Collection entries
Content starts
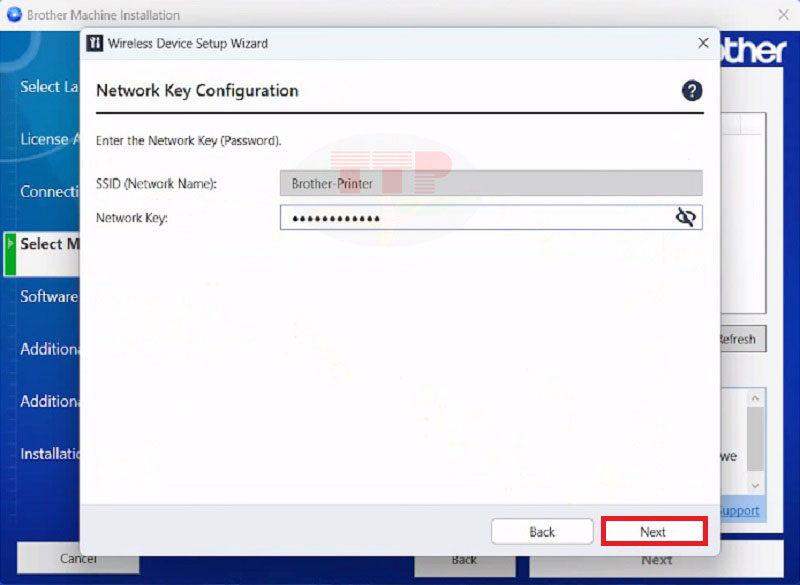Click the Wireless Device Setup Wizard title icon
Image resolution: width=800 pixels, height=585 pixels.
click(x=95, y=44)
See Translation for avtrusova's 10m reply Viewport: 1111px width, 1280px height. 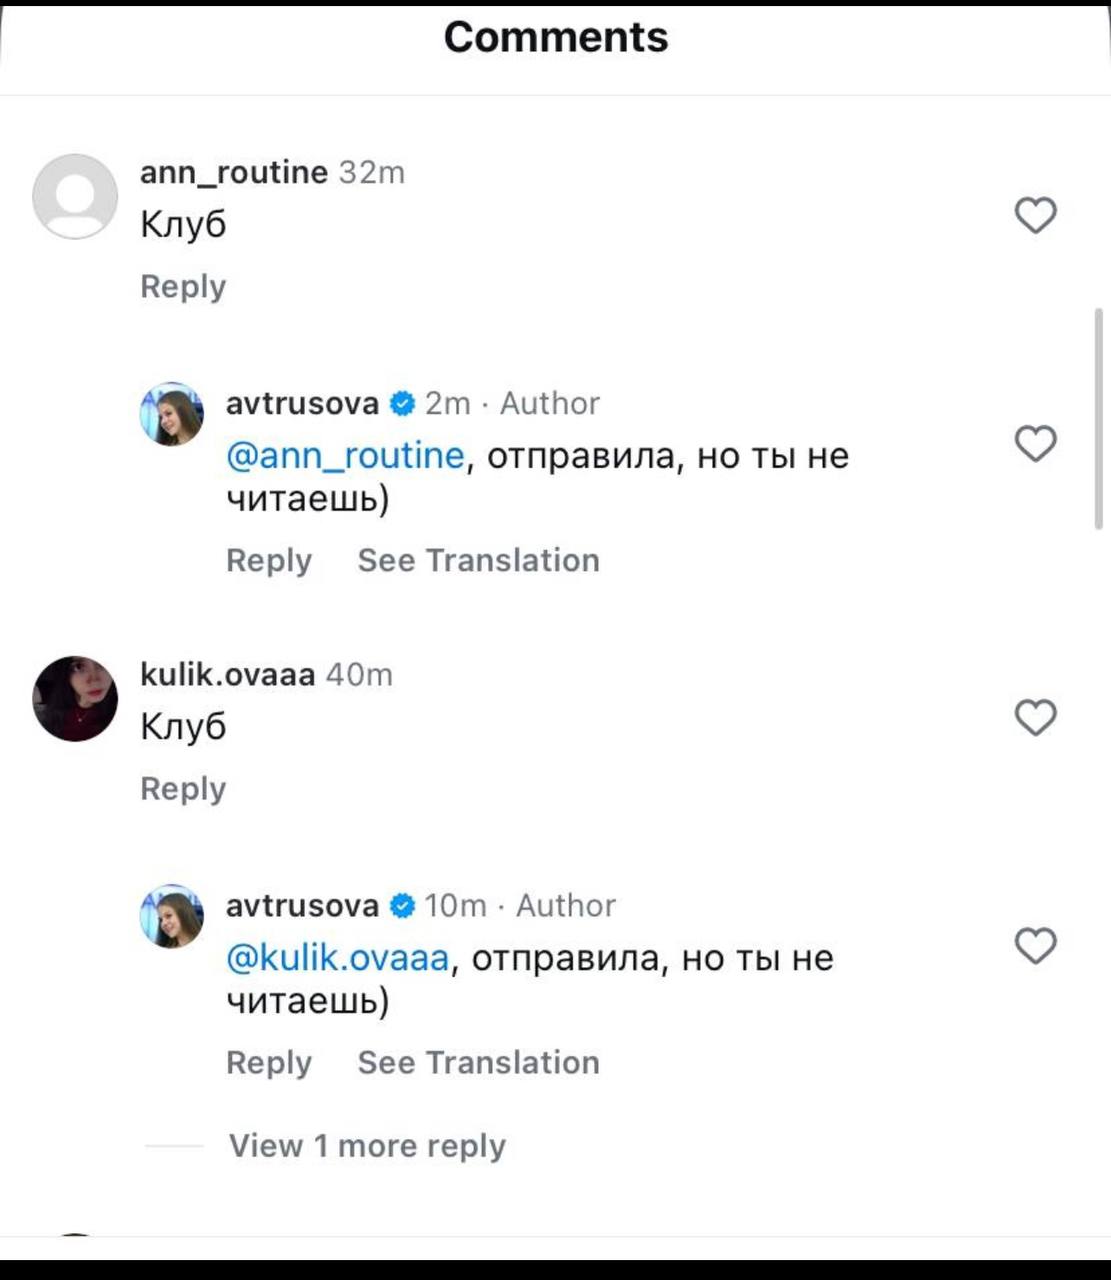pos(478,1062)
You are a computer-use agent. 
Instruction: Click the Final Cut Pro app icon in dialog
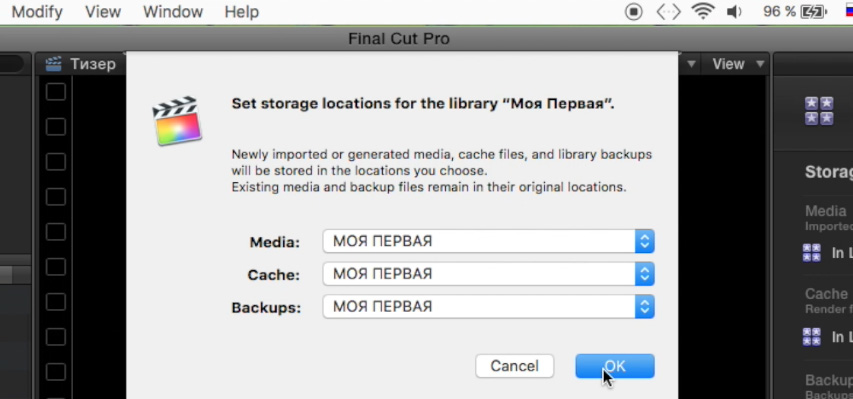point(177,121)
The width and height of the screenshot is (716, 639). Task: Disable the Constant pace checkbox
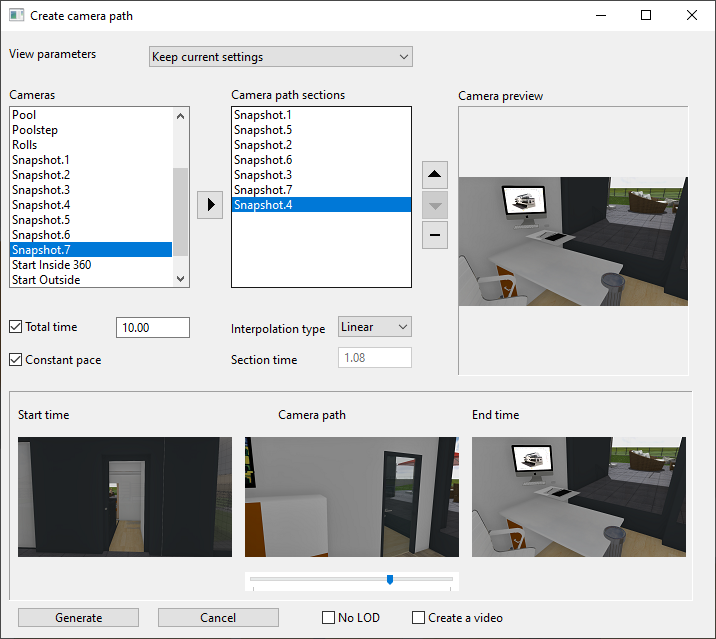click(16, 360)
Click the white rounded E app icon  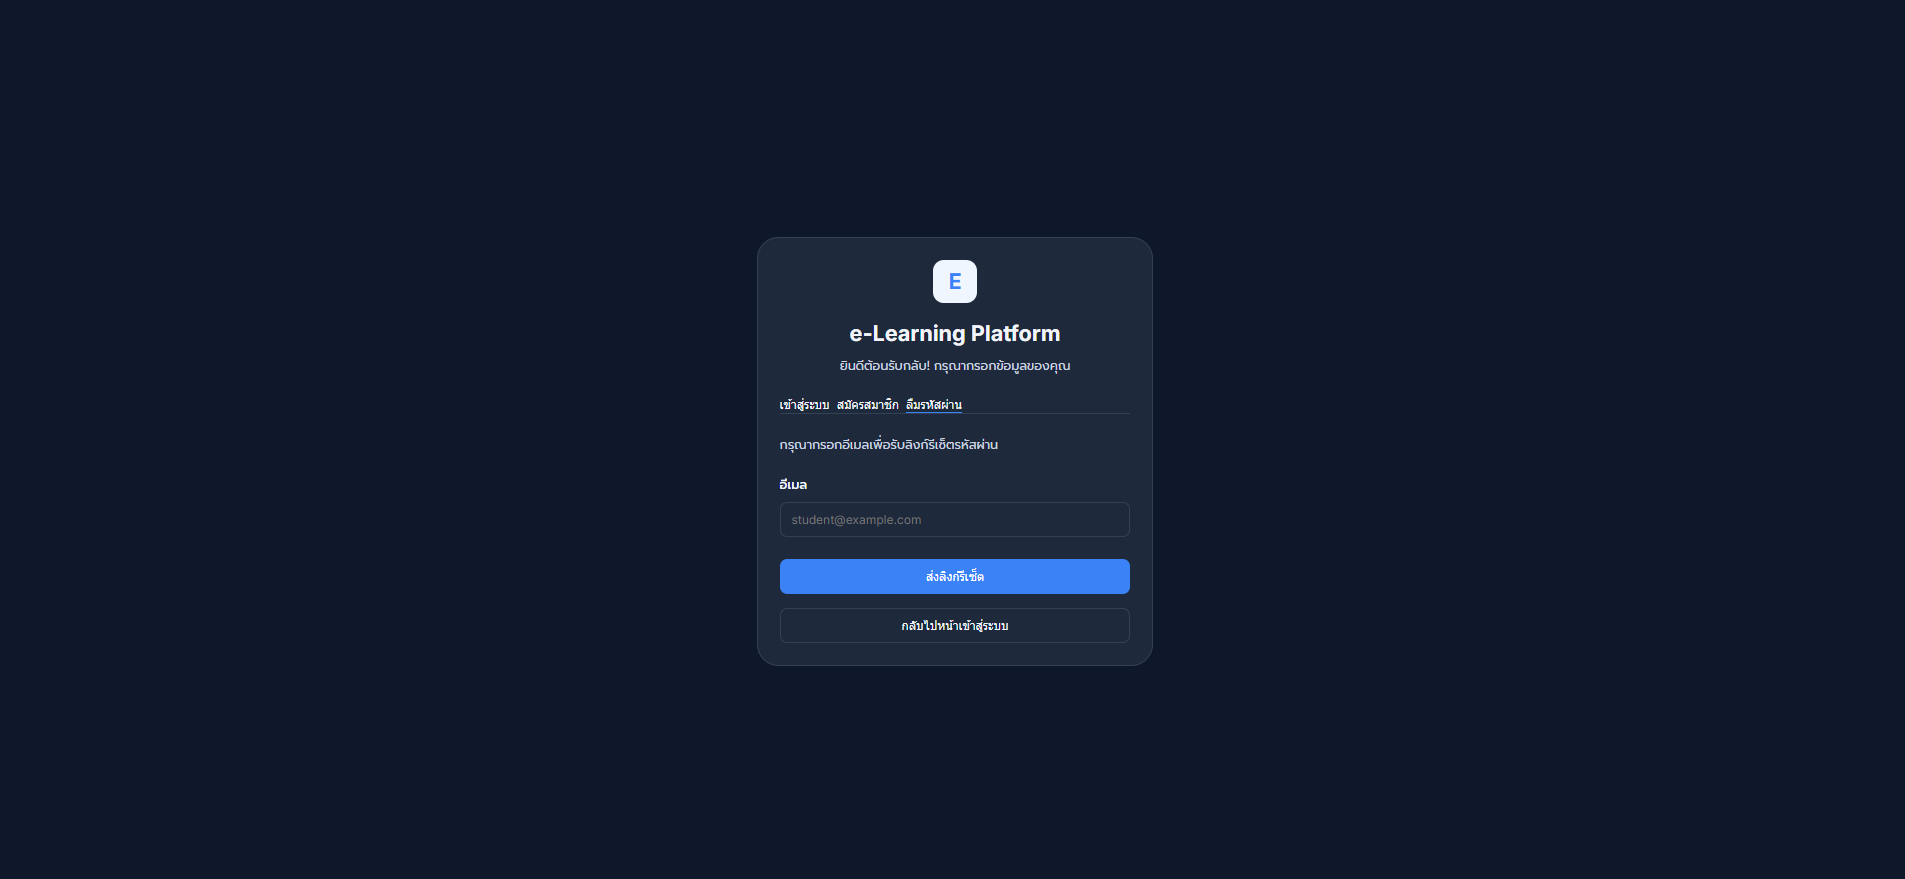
Content ends
TASK ITEM: An exact restatement of the lines from the one holding "The width and" through the end of the entries, both ends included, is the whole answer. Pictures stay out.

RESPONSE TO THIS TASK:
The width and height of the screenshot is (716, 639). Task: Disable the Constant pace checkbox
click(16, 360)
Click the white rounded E app icon  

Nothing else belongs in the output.